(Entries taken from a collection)

====================

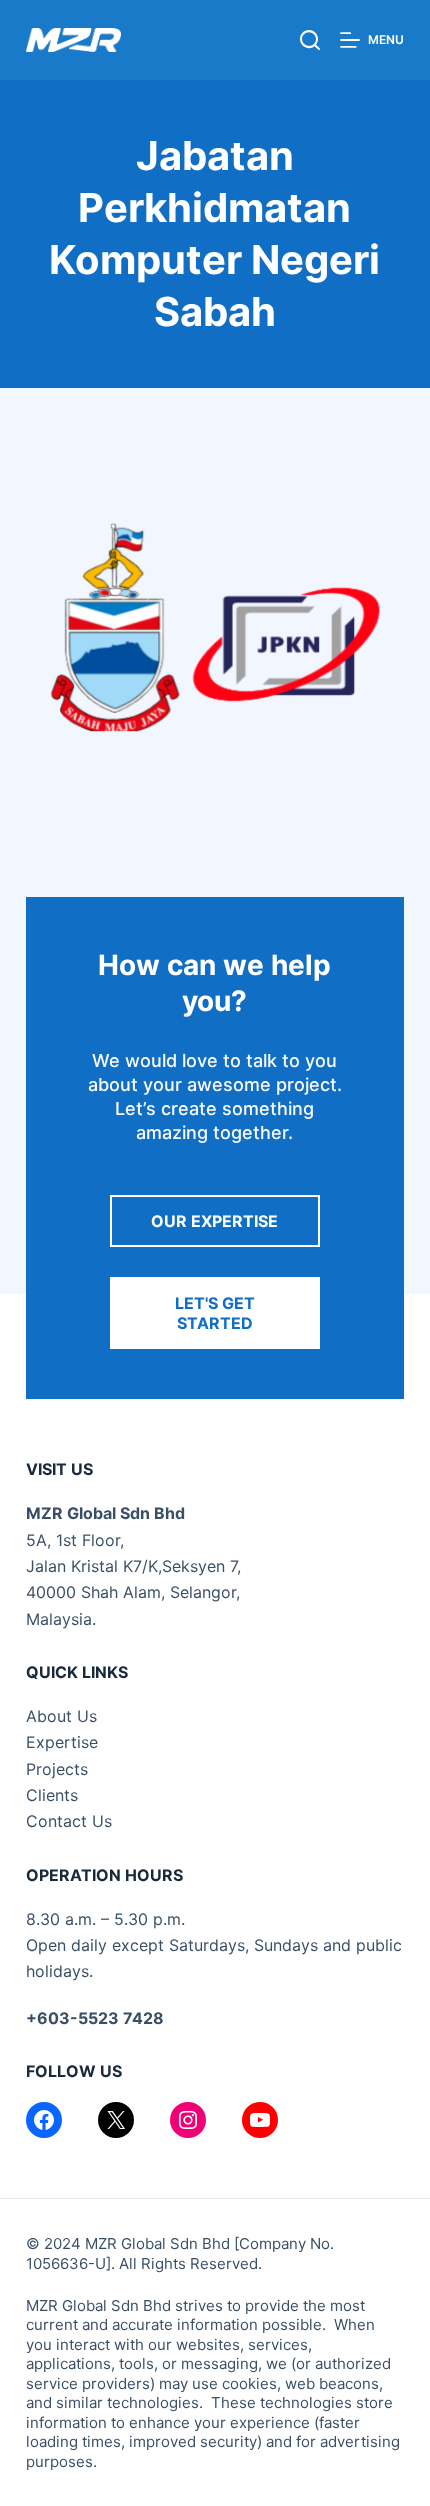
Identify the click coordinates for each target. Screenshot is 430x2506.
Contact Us (69, 1821)
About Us (61, 1716)
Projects (57, 1769)
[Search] (310, 40)
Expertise (62, 1742)
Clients (52, 1795)
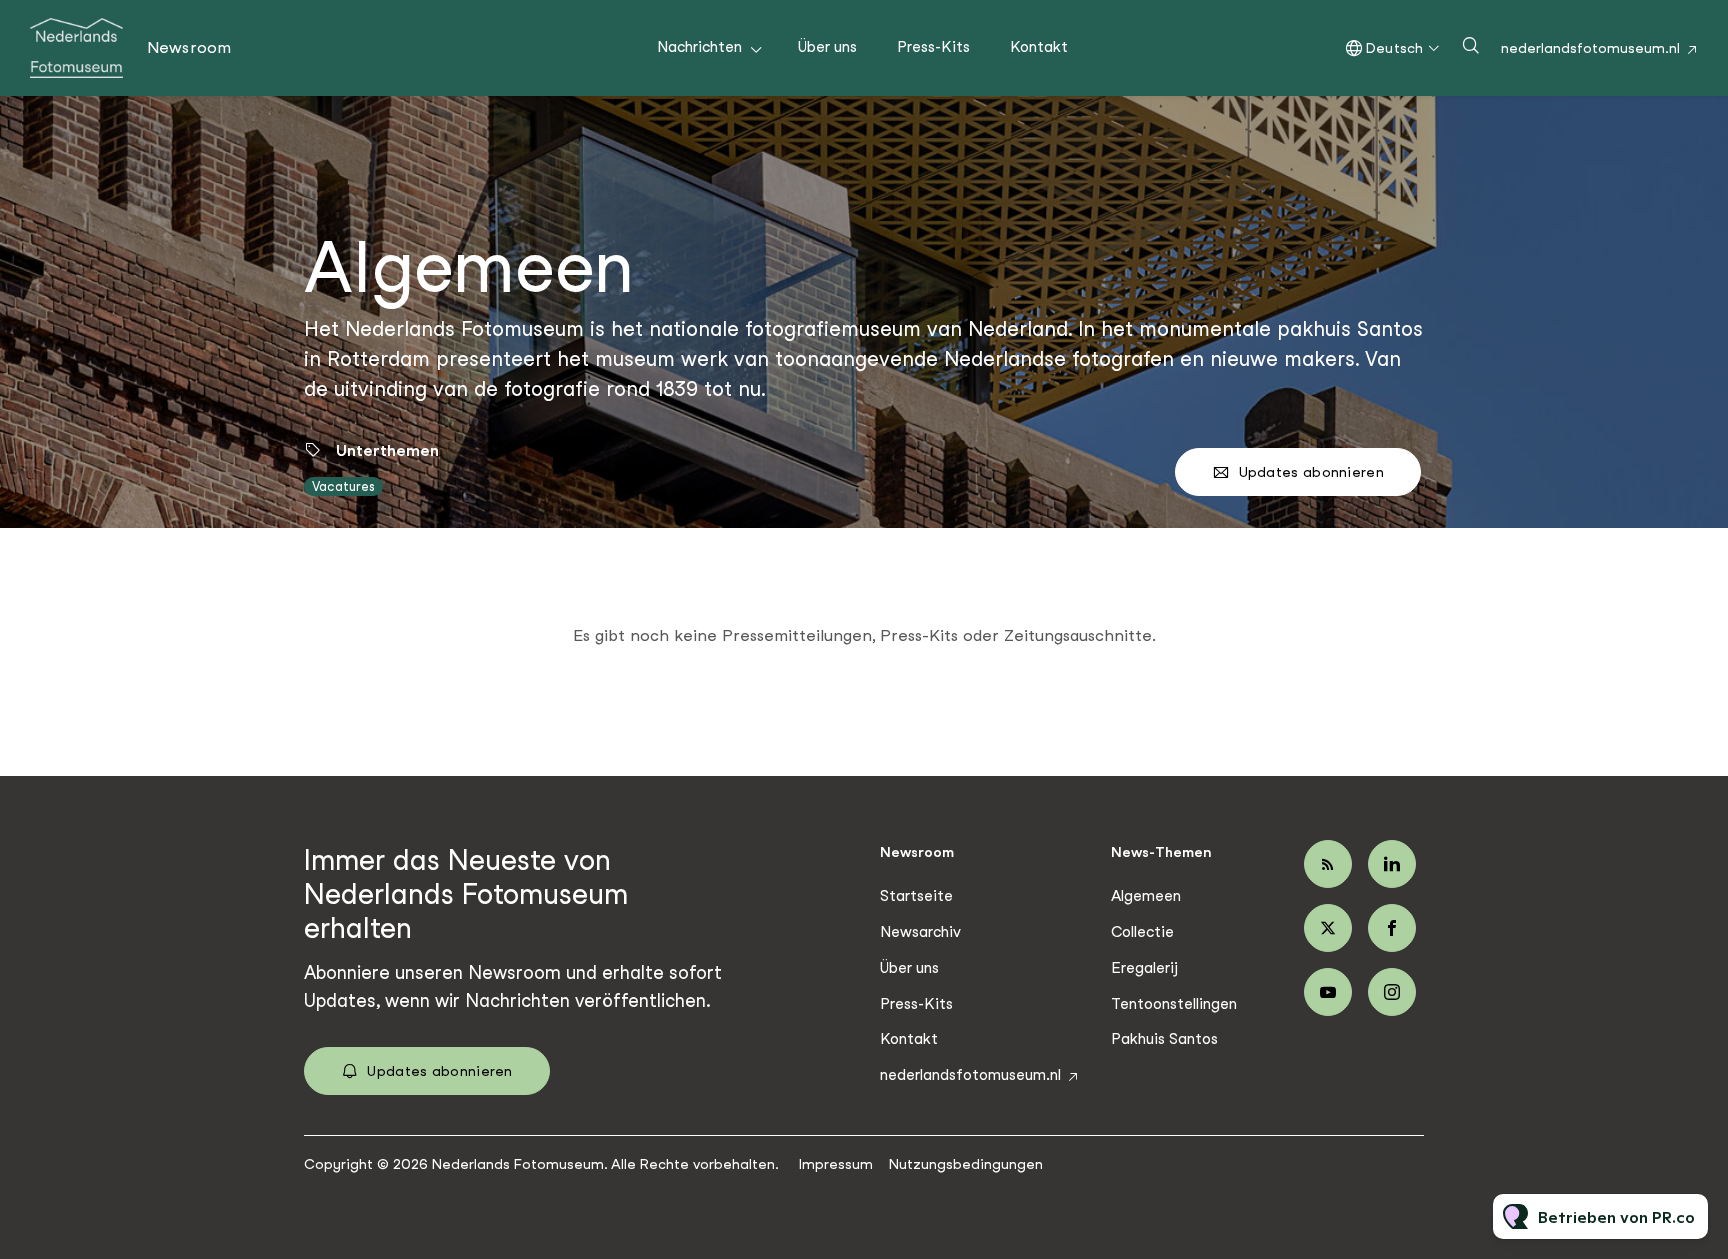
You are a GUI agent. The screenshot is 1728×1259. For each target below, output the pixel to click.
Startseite (916, 896)
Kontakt (1039, 47)
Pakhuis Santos (1164, 1039)
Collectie (1142, 932)
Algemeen (1146, 896)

====================

#### [Work request]
Above are some records. Report the number of their lines that include "click", and add nothing else.

#### [Exercise result]
2